Lifting subobject classifier of a category to its arrow category

Question

I'm reading Goldblatt's Topoi and trying to practice categorical reasoning, generalizing the example of $\mathbf{Set}^\rightarrow$ being a topos.

So, let $\mathcal{C}$ be a category with a subobject classifier $\Omega, \top$ where $\top : \mathbf{1} \rightarrow \Omega$. Consider the arrow category $\mathcal{C}^\rightarrow$: does it have a subobject classifier?

I think that it does: $\text{id}_\Omega, (\top, \top)$ seems like a good candidate. In particular, if $f, g$ are some monic arrows in $\mathcal{C}$ with characters $\chi_f, \chi_g$, then $(\chi_f, \chi_g)$ is the character of $(f, g)$ in $\mathcal{C}^\rightarrow$.
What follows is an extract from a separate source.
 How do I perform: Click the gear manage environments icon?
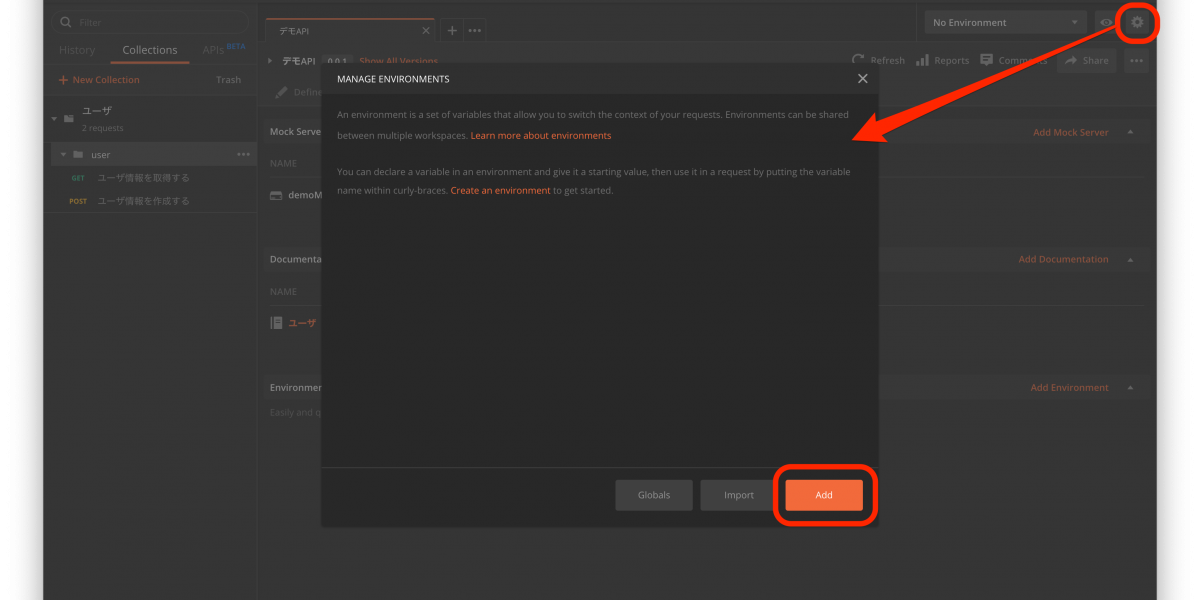(1136, 22)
The construction I'm having in mind seems to follow from the structure of the proof I've done earlier that if $\mathcal{C}$ has pullbacks, then so does $\mathcal{C}^\rightarrow$ (namely, "gluing" two pullbacks of $\mathcal{C}$ in a cube-like diagram naturally compatible with the arrow category structure produces a pullback in $\mathcal{C}^\rightarrow$), but said proof is quite lengthy, so I'm omitting it here. The uniqueness of characters follows from the uniqueness of characters in $\mathcal{C}$.

So, my questions:

1. If $\mathcal{C}$ has S.C.s, then does $\mathcal{C}^\rightarrow$ also have them?
2. If it does, is the above indeed a S.C.?
3. If it is, why Goldblatt is using a seemingly more involved construct for the specific example of $\mathbf{Set}^\rightarrow$?

Answer 1

The first question to ask would be: what are the monomorphisms of $\mathcal{C}^{\rightarrow}$? To answer this question, let us use a Yoneda lemma style of argument: first, note that $\operatorname{Hom}_{\mathcal{C}^{\rightarrow}}(0 \to U, X \to Y) \simeq \operatorname{Hom}_{\mathcal{C}}(U, Y)$, and this isomorphism is natural in $Y$. Thus, if $f : (X' \to Y') \to (X \to Y)$ is a monomorphism, then for every object $U$ of $\mathcal{C}$, we must have $f_2 \circ - : \operatorname{Hom}(U, Y') \to \operatorname{Hom}(U, Y)$ is injective; or in other words, $f_2 : Y' \to Y$ must be a monomorphism. Similarly, $\operatorname{Hom}_{\mathcal{C}^\rightarrow}(\operatorname{id}_U : U \to U, X \to Y) \simeq \operatorname{Hom}_{\mathcal{C}}(U, X)$, and so we get that if $f : (X' \to Y') \to (X \to Y)$ is a monomorphism, then $f_1 : X' \to X$ must be a monomorphism.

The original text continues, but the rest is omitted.